__REQUIREMENT__
Beginning with the line that contains "Where should I", print each line to the end of the data exactly. Omit the pictures.
****
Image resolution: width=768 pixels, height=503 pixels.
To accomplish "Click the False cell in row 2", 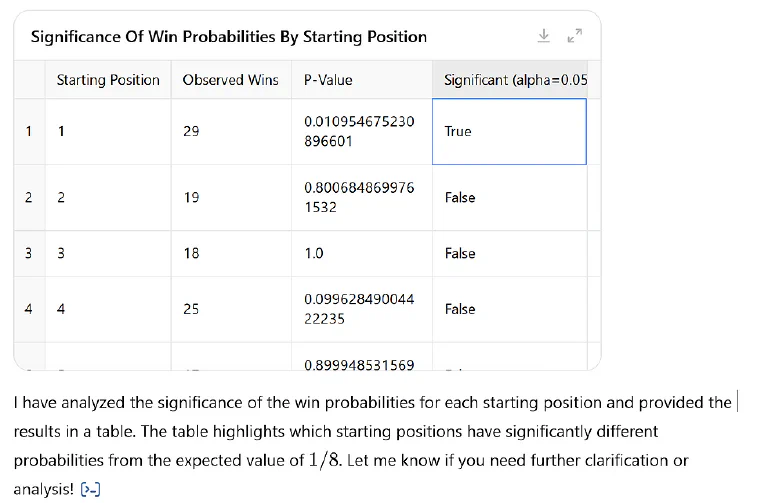I will pos(509,197).
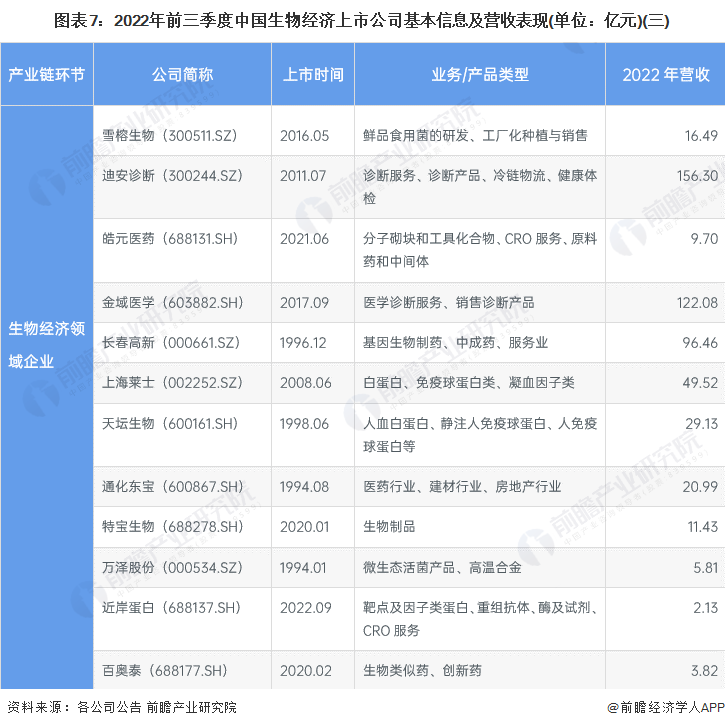This screenshot has width=725, height=728.
Task: Click 金域医学 listing date 2017.09
Action: coord(304,302)
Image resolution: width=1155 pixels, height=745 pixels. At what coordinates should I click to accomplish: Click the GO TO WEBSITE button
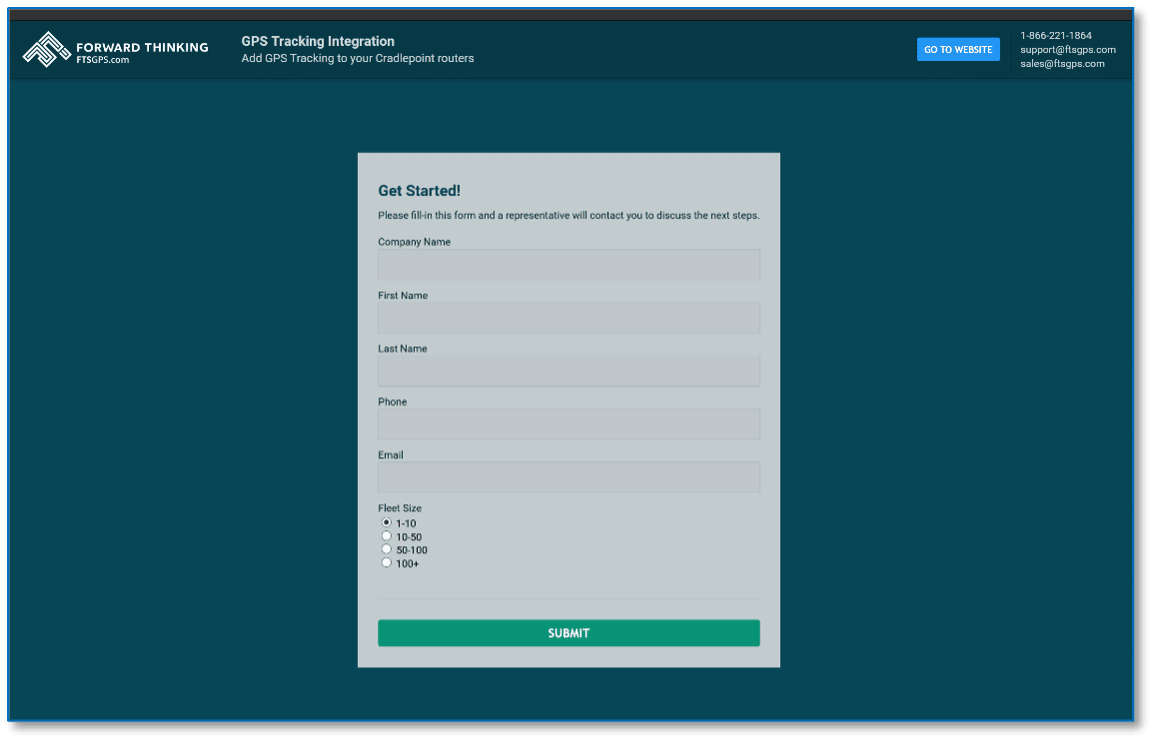click(957, 49)
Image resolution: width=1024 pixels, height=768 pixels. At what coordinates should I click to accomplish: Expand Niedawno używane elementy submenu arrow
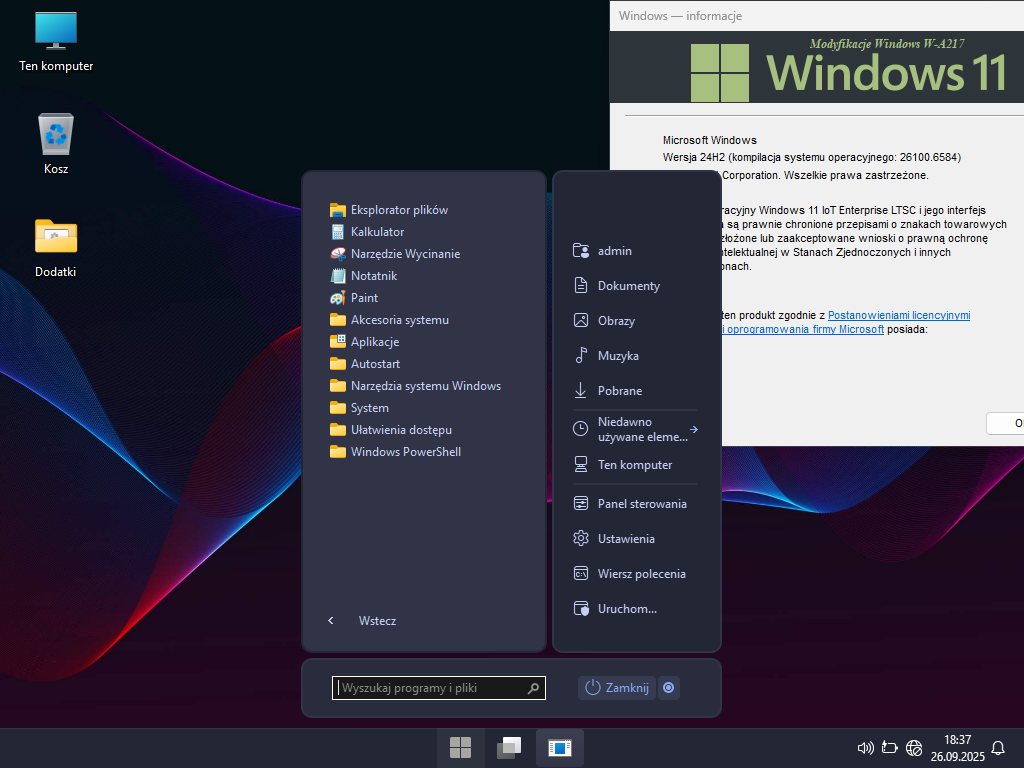[694, 429]
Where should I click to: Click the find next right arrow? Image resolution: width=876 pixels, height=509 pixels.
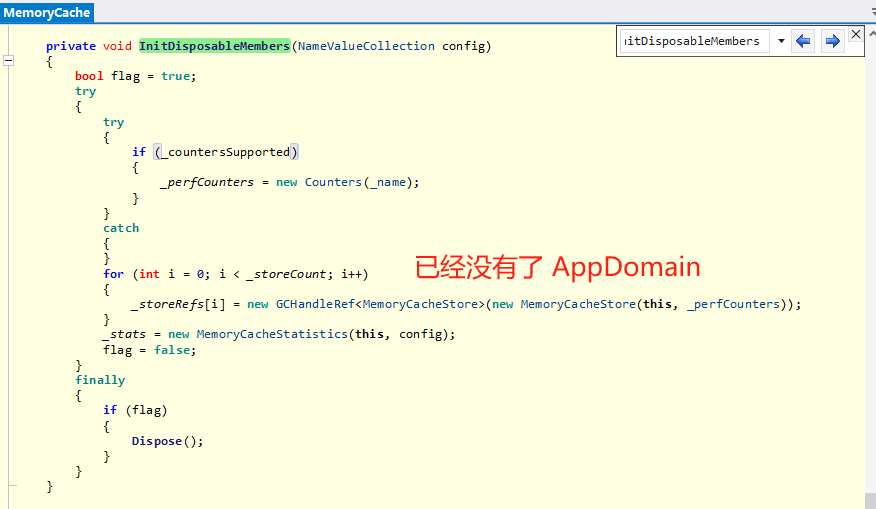tap(831, 41)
****
__SOLUTION TO THE PROBLEM__
Where should I click to: Click the find next right arrow? Image resolution: width=876 pixels, height=509 pixels.
tap(831, 41)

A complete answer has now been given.